* **TASK INSTRUCTIONS**: Copy the records from their first line through the line containing "Looking at the screenshot, I should tap(270, 232).", substituting "caption" for every "label" and leaving everything else unchanged.

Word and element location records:

+===+

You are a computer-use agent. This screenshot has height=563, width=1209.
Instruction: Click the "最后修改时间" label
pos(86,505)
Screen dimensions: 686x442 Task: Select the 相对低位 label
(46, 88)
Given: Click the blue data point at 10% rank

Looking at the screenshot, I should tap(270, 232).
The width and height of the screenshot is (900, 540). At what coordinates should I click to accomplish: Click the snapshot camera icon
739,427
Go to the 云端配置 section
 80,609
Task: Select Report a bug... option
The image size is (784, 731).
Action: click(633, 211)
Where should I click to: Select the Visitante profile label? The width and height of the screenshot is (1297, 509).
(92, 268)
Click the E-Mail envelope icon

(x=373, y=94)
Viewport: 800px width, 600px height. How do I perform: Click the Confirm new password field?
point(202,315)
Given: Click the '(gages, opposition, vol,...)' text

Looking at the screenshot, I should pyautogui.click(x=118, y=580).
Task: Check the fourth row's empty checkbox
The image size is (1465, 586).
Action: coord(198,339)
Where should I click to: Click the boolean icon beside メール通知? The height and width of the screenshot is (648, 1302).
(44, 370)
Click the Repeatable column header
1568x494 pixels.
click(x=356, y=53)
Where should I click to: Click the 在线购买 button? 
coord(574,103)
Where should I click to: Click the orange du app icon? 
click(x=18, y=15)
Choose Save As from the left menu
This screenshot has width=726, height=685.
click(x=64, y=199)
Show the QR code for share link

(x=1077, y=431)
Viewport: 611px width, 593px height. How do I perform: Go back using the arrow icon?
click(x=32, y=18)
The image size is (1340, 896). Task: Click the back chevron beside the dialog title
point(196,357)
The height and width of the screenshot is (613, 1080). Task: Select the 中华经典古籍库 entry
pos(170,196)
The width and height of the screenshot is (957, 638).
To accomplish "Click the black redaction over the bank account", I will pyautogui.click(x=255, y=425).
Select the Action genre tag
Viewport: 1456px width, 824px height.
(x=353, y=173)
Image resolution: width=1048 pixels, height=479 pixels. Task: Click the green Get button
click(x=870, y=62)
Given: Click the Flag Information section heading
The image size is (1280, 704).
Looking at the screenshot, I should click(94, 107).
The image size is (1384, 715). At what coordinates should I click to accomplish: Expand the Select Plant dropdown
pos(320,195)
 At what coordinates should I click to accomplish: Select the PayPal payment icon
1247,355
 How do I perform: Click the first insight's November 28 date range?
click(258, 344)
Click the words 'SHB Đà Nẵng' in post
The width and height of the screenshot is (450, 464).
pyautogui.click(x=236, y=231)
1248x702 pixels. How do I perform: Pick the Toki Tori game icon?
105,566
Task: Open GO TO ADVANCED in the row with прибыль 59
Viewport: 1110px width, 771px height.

+===+

* **CORRECT RESULT**:
You are a computer-use agent. This screenshot has height=563, width=1209.
Instruction: Click the "最后修改时间" caption
pos(86,505)
Screen dimensions: 686x442 Task: Select the 相对低位 caption
(46, 88)
Given: Click the blue data point at 10% rank

Looking at the screenshot, I should tap(270, 232).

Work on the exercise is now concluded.